Oscar

Compare as trajetórias de Ainda estou aqui e O agente secreto até o Oscar

O Brasil está presente no Oscar por dois anos consecutivos pelo sucesso de Ainda estou aqui e de O agente secreto

O cinema nacional tem furado a bolha da crítica internacional e marcado seu espaço com excelência. Em 2024, Ainda estou aqui, do diretor Walter Salles, conquistou o primeiro Oscar da história do Brasil, vencendo a categoria de Melhor Filme internacional. Muitos acharam que o feito aconteceria uma vez só e que o cinema brasileiro não iria chegar a esse patamar novamente por um bom tempo. E no ano seguinte, O agente secreto, de Kleber Mendonça Filho, chega ao Oscar com quatro indicações.

No ano passado, Ainda estou aqui foi indicado a Melhor filme, Melhor filme internacional e Melhor atriz pela performance tocante de Fernanda Torres como Eunice Paiva. Este ano, Wagner Moura está indicado a Melhor ator e O agente secreto aparece nas mesmas categorias do longa de Walter Salles, acrescentando Melhor elenco, premiação inédita no Oscar. Wagner e Fernanda têm muito em comum, os dois são queridinhos do Brasil e já trabalharam juntos em Saneamento básico (2007) e em Os 8 magníficos, documentário com oito grandes atores do Brasil discutindo sobre a arte de representar.

A trajetória dos dois filmes até a premiação da Academia foi um pouco diferente. Às vésperas do Globo de Ouro, O agente secreto já acumulava mais de 50 prêmios, antes de vencer Melhor ator em filme de drama e Melhor filme em língua não inglesa. Já no ano passado, Ainda estou aqui chegou a premiação com 17 prêmios e, após a vitória de Fernanda Torres em Melhor atriz em filme de drama, o filme avançou nas premiações e ganhou destaque.

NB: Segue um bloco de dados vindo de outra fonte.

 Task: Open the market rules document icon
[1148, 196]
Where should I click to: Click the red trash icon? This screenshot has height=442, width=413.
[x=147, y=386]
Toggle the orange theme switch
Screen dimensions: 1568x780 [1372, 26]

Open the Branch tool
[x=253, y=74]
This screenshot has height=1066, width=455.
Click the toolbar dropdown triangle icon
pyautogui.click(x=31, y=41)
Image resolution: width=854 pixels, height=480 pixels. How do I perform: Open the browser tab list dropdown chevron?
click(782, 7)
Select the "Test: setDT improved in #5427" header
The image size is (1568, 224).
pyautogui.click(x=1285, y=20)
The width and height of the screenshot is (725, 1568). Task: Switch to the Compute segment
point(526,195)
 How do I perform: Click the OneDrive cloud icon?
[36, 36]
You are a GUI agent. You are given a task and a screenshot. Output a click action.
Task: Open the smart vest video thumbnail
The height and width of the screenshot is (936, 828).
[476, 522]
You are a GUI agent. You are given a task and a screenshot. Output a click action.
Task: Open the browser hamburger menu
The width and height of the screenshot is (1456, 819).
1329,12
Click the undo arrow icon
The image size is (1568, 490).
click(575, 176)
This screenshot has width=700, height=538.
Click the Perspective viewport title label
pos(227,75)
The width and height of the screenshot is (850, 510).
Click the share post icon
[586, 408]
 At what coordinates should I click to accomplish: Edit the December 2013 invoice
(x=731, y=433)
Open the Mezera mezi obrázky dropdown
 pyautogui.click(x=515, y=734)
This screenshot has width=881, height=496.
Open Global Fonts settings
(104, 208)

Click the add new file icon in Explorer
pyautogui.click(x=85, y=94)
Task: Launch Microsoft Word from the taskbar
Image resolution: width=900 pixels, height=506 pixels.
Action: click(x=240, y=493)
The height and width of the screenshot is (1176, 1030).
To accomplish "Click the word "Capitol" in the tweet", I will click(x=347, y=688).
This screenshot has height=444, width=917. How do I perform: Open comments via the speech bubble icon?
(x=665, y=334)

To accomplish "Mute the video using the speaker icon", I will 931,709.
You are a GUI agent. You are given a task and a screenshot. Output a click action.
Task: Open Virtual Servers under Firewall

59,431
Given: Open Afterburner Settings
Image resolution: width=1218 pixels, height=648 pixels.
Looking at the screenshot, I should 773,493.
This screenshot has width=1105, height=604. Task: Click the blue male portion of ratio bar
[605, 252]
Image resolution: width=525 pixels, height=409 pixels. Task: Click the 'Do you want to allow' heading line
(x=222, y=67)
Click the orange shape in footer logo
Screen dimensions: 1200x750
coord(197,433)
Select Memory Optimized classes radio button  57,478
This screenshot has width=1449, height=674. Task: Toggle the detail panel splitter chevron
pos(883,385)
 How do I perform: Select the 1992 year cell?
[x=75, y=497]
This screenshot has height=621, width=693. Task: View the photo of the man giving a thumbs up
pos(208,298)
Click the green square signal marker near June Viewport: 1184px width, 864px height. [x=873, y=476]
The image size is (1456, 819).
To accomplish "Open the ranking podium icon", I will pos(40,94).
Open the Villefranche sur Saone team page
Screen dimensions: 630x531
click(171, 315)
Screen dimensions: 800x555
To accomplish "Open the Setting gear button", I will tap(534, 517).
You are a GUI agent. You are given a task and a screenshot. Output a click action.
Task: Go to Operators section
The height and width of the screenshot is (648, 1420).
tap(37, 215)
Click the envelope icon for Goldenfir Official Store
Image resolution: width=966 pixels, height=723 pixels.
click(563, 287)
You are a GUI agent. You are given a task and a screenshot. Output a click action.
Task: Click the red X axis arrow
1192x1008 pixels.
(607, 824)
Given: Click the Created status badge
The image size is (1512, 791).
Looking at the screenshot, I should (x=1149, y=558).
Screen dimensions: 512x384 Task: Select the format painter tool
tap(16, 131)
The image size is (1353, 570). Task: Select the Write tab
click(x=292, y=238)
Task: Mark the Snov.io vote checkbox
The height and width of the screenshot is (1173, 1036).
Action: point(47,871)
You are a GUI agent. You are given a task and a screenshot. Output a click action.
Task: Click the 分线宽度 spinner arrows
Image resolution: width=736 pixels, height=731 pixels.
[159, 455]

Ao fim da temporada, depois do prêmio de Melhor filme internacional no Oscar, Ainda estou aqui contabilizou 70 prêmios. Por coincidência, O agente secreto está atualmente com 72 estatuetas, e ainda concorre a quatro categorias no Oscar, podendo aumentar o número de vitórias. Os dois filmes representam a força do cinema nacional e marcaram a história do cinema do país retratando de formas diferentes, mas igualmente belas, a ditadura militar no Brasil. A torcida é que o filme de Kleber Mendonça brilhe na premiação da Academia e que os feitos dos dois projetos se repitam todo o ano.